EXERCISE AIM: An exact reproduction of all entries is required.

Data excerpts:
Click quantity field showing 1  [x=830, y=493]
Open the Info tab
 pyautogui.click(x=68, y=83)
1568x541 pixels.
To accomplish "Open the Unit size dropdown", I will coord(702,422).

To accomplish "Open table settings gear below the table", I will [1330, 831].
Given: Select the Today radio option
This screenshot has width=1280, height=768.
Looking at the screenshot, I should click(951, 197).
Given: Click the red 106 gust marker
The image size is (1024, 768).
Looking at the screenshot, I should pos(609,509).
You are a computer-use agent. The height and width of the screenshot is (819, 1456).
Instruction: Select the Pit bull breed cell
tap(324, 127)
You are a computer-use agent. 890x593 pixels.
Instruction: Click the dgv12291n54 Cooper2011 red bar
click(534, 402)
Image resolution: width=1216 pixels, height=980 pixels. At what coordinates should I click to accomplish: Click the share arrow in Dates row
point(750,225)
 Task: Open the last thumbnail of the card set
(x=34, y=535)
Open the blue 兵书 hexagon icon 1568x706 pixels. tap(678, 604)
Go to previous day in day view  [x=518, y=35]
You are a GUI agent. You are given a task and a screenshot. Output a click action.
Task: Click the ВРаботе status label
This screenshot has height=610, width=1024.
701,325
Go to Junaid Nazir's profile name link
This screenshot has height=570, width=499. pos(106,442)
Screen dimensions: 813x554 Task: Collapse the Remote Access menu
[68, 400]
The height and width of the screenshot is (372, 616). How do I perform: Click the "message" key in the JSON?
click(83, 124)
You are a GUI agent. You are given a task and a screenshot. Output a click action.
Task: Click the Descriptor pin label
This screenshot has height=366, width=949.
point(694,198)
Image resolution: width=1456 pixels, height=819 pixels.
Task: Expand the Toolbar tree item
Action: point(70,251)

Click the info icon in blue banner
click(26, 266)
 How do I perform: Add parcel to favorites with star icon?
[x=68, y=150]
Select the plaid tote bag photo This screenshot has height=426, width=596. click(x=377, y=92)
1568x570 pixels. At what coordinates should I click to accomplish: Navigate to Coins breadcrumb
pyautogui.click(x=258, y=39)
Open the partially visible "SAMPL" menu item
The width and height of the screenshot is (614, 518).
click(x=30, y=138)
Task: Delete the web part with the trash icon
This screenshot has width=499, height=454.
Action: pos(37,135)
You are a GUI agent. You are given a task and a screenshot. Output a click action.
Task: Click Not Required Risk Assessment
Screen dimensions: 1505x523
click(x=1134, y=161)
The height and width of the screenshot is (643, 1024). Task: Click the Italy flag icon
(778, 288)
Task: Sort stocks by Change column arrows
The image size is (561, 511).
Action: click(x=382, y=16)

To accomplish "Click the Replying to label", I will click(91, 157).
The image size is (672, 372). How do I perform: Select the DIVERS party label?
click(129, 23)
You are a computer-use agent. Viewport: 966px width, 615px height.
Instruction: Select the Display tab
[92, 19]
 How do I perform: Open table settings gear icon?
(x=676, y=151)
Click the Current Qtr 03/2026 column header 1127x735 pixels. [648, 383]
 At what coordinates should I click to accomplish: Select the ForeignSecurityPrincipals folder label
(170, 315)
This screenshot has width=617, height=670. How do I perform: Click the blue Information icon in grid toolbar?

WRITTEN SOLUTION:
Click quantity field showing 1  [x=830, y=493]
Open the Info tab
 pyautogui.click(x=68, y=83)
1568x541 pixels.
To accomplish "Open the Unit size dropdown", I will coord(702,422).

To accomplish "Open table settings gear below the table", I will [1330, 831].
Given: Select the Today radio option
This screenshot has width=1280, height=768.
Looking at the screenshot, I should click(951, 197).
Given: Click the red 106 gust marker
The image size is (1024, 768).
Looking at the screenshot, I should pos(609,509).
You are a computer-use agent. The height and width of the screenshot is (819, 1456).
Instruction: Select the Pit bull breed cell
tap(324, 127)
You are a computer-use agent. 890x593 pixels.
Instruction: Click the dgv12291n54 Cooper2011 red bar
click(534, 402)
Image resolution: width=1216 pixels, height=980 pixels. At what coordinates should I click to accomplish: Click the share arrow in Dates row
point(750,225)
 Task: Open the last thumbnail of the card set
(x=34, y=535)
Open the blue 兵书 hexagon icon 1568x706 pixels. tap(678, 604)
Go to previous day in day view  [x=518, y=35]
You are a GUI agent. You are given a task and a screenshot. Output a click action.
Task: Click the ВРаботе status label
This screenshot has height=610, width=1024.
701,325
Go to Junaid Nazir's profile name link
This screenshot has height=570, width=499. pos(106,442)
Screen dimensions: 813x554 Task: Collapse the Remote Access menu
[68, 400]
The height and width of the screenshot is (372, 616). How do I perform: Click the "message" key in the JSON?
click(83, 124)
You are a GUI agent. You are given a task and a screenshot. Output a click action.
Task: Click the Descriptor pin label
This screenshot has height=366, width=949.
point(694,198)
Image resolution: width=1456 pixels, height=819 pixels.
Task: Expand the Toolbar tree item
Action: point(70,251)

Click the info icon in blue banner
click(26, 266)
 How do I perform: Add parcel to favorites with star icon?
[x=68, y=150]
Select the plaid tote bag photo This screenshot has height=426, width=596. click(x=377, y=92)
1568x570 pixels. At what coordinates should I click to accomplish: Navigate to Coins breadcrumb
pyautogui.click(x=258, y=39)
Open the partially visible "SAMPL" menu item
The width and height of the screenshot is (614, 518).
click(x=30, y=138)
Task: Delete the web part with the trash icon
This screenshot has width=499, height=454.
Action: pos(37,135)
You are a GUI agent. You are given a task and a screenshot. Output a click action.
Task: Click Not Required Risk Assessment
Screen dimensions: 1505x523
click(x=1134, y=161)
The height and width of the screenshot is (643, 1024). Task: Click the Italy flag icon
(778, 288)
Task: Sort stocks by Change column arrows
The image size is (561, 511).
Action: click(x=382, y=16)

To accomplish "Click the Replying to label", I will click(91, 157).
The image size is (672, 372). How do I perform: Select the DIVERS party label?
click(129, 23)
You are a computer-use agent. Viewport: 966px width, 615px height.
Instruction: Select the Display tab
[92, 19]
 How do I perform: Open table settings gear icon?
(x=676, y=151)
Click the Current Qtr 03/2026 column header 1127x735 pixels. [648, 383]
 At what coordinates should I click to accomplish: Select the ForeignSecurityPrincipals folder label
(170, 315)
This screenshot has width=617, height=670. How do I perform: Click the blue Information icon in grid toolbar?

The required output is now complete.